Body in the pool

Watching his padawan curiously, Obi-Wan
raised a brow before politely excusing himself from the conversation
with the Andruiel Senator to give Anakin his attention as the somewhat
disturbed looking padawan came padding over towards him, having gone
outside for some fresh air since the party arranger was allowing smoke
inside.

It hadn’t done so well for Anakin’s lungs and Obi-Wan
didn’t blame him, would flee it too if he wasn’t suppose to be the
responsible one and keep the Senators in view and keep them protected.

So
as the responsible one, he waited for the other to approach him.
“Padawan?” He murmured, his voice a steady volume so not to be accused
of trying to have secrets at the Senatorial function which had needed
Jedi just in case with the guards.

“…Master, there’s a dead prostitute in the pool.” Anakin blinked down at him.

‘Well
that’s one way to shut up a party.’ Obi-Wan thought wryly to himself as
he peered up at Anakin, the entire party suddenly falling to a
stuttering silence.

Of course this lead to the judicial showing
up ten minutes later with Anakin and Obi-Wan standing at the edge of the
pool, Anakin equipped with one of the pool noodles that he was using
the lightly poke at the corpse.

“…I should tell you to stop doing
that but the way our friend here keeps bobbing is kind of telling to
how he was murdered.” Obi-Wan noted with a little eyebrow raise as
Anakin tilted his head back and forth.

“He’s not gonna be in
there until he bloats is he? And what does his bobbing tell you he died
of?” Anakin asked, curiously glancing up.

It wasn’t the first
time he’d seen a dead person after all, seven years as a Jedi had taught
him how to deal with the sight of someone dead and his prior years as a
slave had its own brand of horror even if he tried to leave it behind.

Letting
out a hum, Obi-Wan took Anakin’s shoulder and pointed. “Not the bobbing
precisely Anakin. See how the water runs off the pale skin? How it
glistens?” He gestured.

Looking closer, Anakin frowned as he saw
what Obi-Wan was taking note of. “Near human?” He took a guess clearly,
lips pursing curiously.

Shaking his head, Obi-Wan smiled.
“Possible but in this instance not. Poison. This is a particular brand
of poison from Kashyyyk that causes the skin of the victim to grow
sleek, almost like smooth plastic. Its slow acting but flavorless so its
easy to mix into a drink…”

Anakin’s lips became a tight line and
he glanced back towards the party and then at Obi-Wan. “Someone is
trying to cover up the evidence of an affair. Or another secret they
learned while having an affair.” He summarized.

Nodding, Obi-Wan
squeezed Anakin’s shoulder. “Yes, that is the most likely cause however
don’t lose sight of it Anakin. Remember, narrowing our gaze too much can
cause us to loose sight of the real cause because we’re too focused on
one.” He warned, a warning he had repeated often as Anakin had a
tendency to do just that.

And by the way the blonds cheeks colored, he knew it.

Rolling
his shoulders, Obi-Wan turned to the ballroom where the Senators were
being contained, causing Anakin to let out a groan. “Interrogation?” He
questioned with some despair, groaning louder when Obi-Wan nodded.

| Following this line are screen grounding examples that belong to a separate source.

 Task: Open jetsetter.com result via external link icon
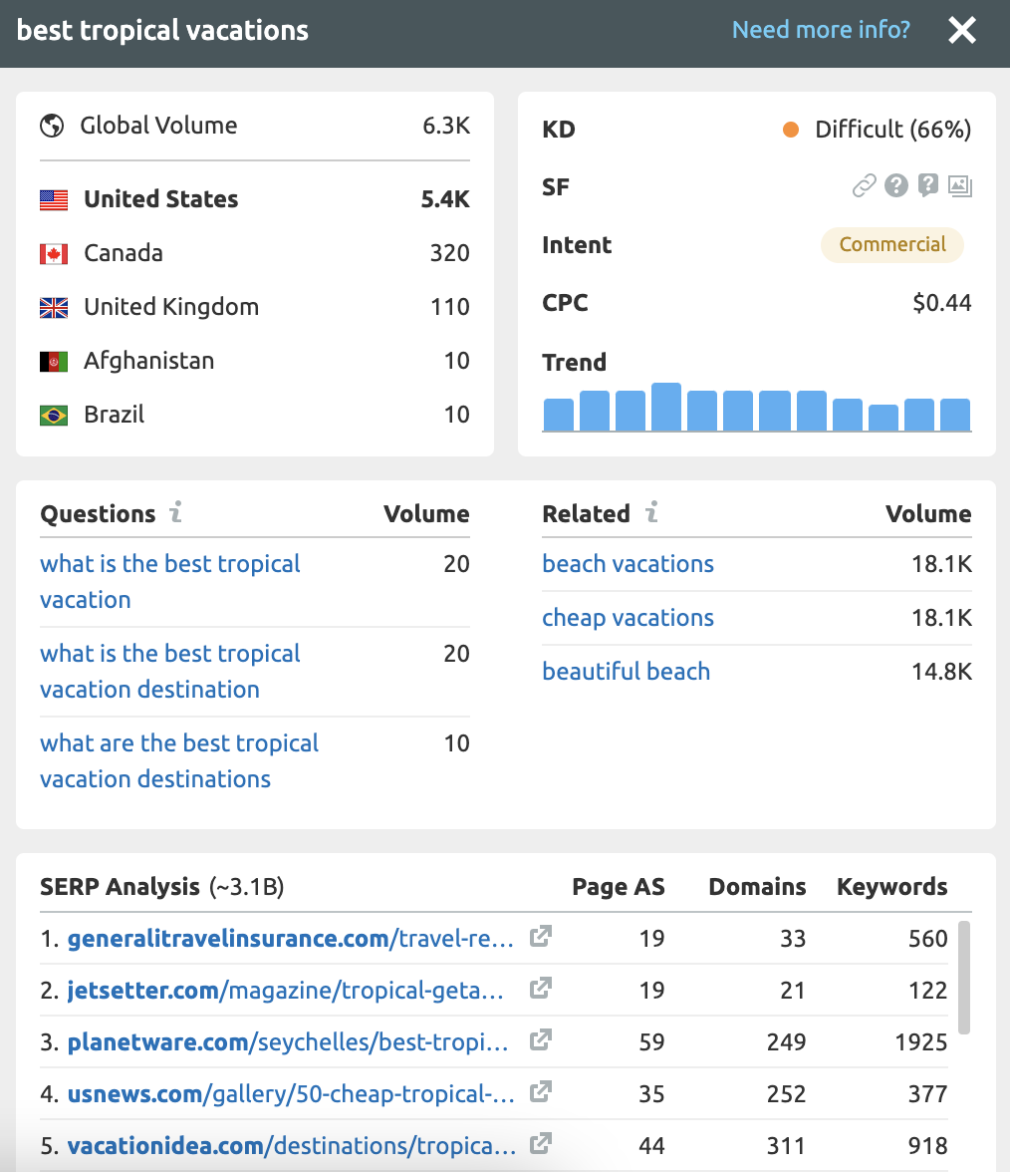point(540,989)
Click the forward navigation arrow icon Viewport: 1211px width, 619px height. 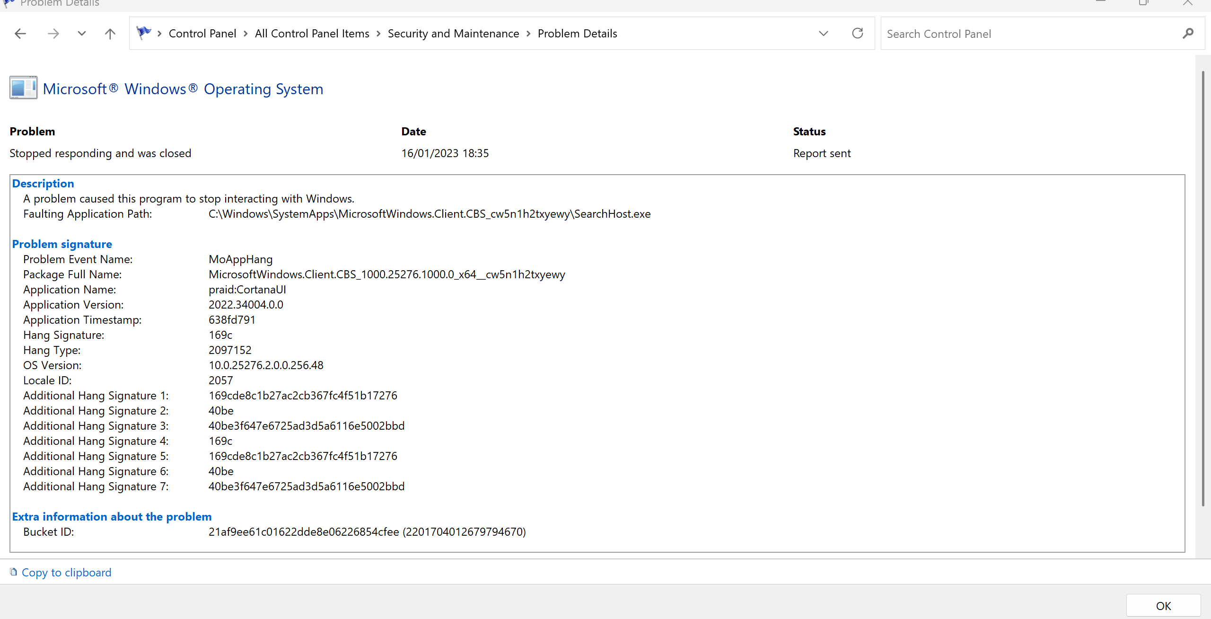[53, 33]
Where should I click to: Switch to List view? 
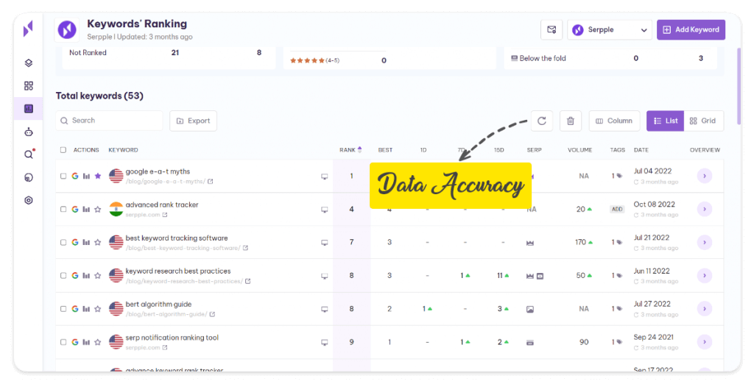click(666, 121)
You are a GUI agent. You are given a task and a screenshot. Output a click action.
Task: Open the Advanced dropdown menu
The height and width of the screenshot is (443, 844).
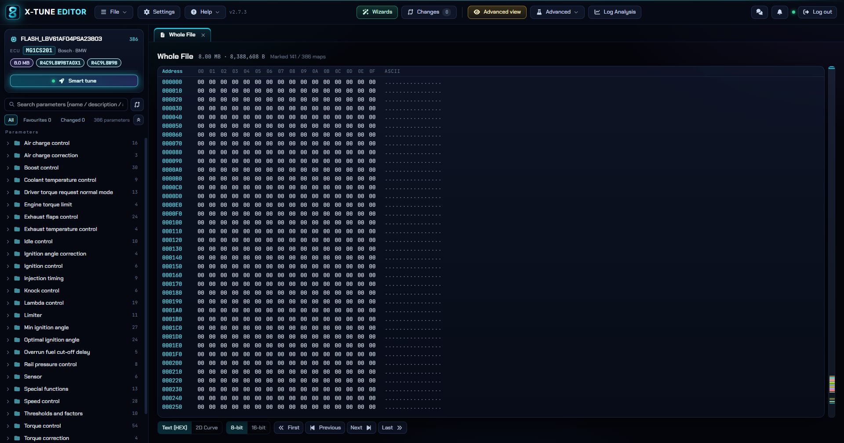click(x=557, y=12)
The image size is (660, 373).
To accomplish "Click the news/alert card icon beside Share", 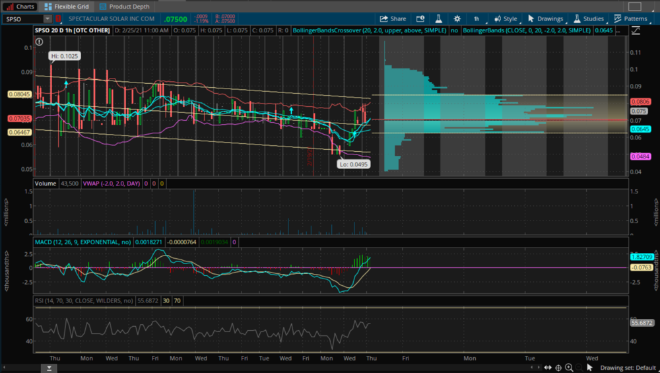I will coord(420,19).
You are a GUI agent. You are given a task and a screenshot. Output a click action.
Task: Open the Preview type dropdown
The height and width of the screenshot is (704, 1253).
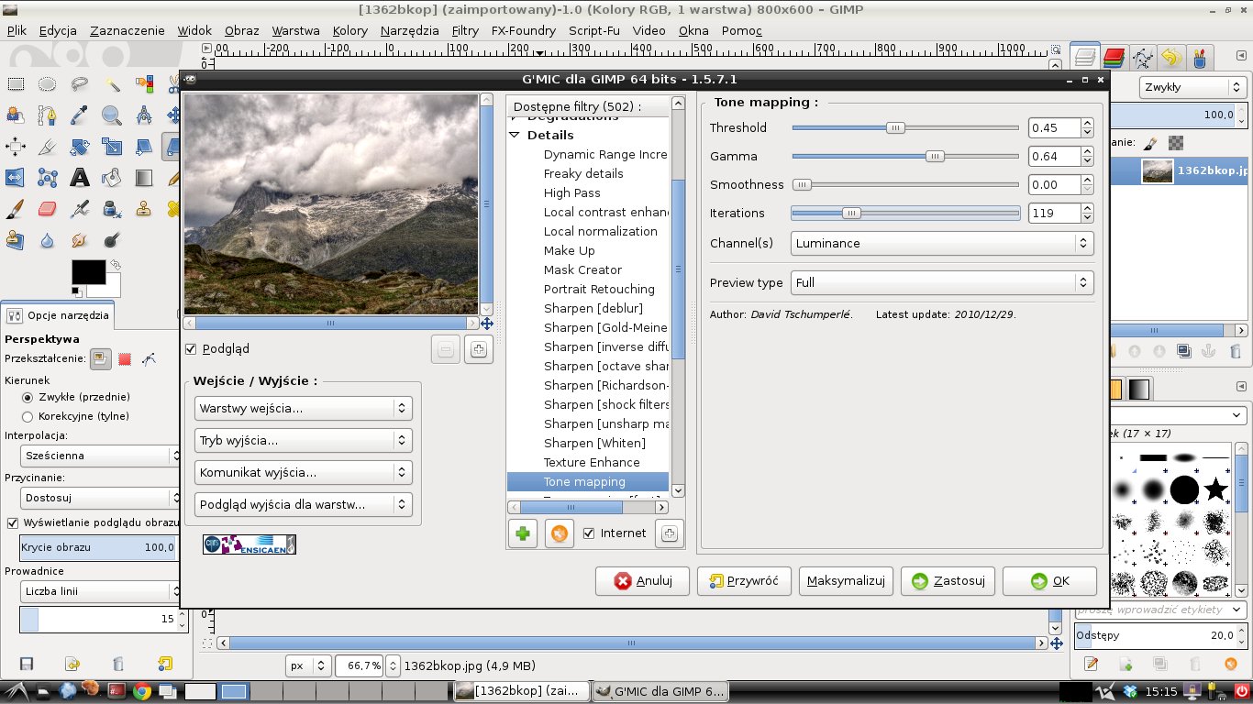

“Lets go hassle some Senators and sooth their feathers afterward.” Obi-Wan chuckled.

“All
of them except Organa is having an affair anyhow.” Anakin muttered,
dragging his feet as he followed his master back inside.

When the
other man let out a deeper chuckle Anakin glanced at his master with
raising eyebrow in question. “Look at it this way Anakin,” Obi-Wan said
in a teasing tone. “You get to eat more fancy food.” He winked.

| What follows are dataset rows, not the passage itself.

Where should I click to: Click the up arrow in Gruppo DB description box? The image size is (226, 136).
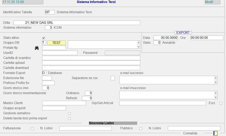[x=138, y=43]
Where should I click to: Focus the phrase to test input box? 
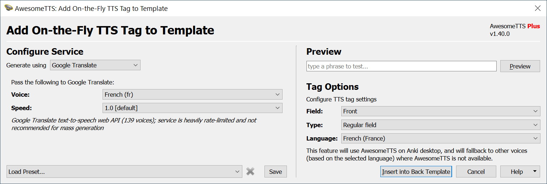401,66
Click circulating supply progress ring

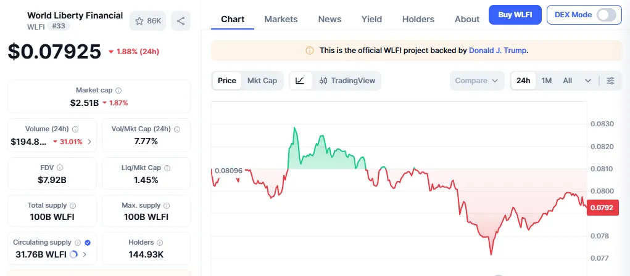73,254
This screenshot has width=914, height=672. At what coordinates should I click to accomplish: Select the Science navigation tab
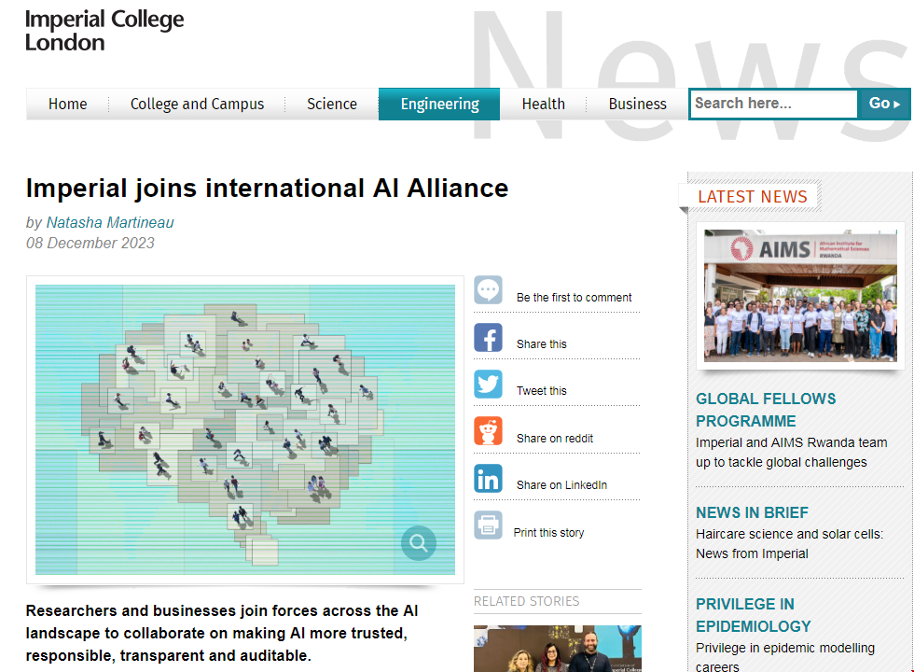(332, 105)
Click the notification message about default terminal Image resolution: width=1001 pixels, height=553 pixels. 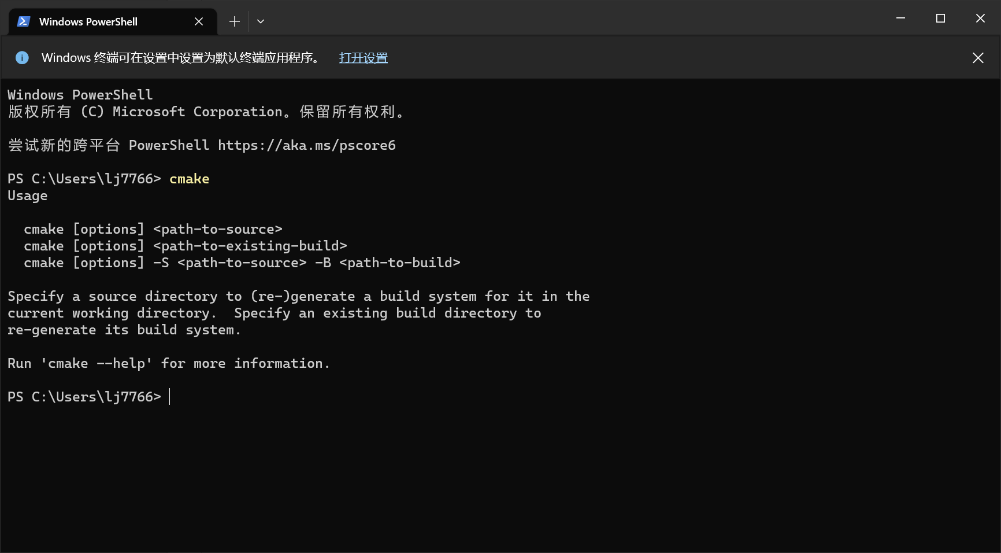point(180,58)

Wrinkling his nose, Anakin just grumbled and muttered about wanting to go check on the droids to see if they saw anything.

Smiling
fondly, Obi-Wan shooed his padawan away. ‘Well… back to work it is.’ He
squared up his shoulders and focused on the wary Senators, internally
wondering how many affairs, murder intrigues and money scams he was
going to find by the end of the night.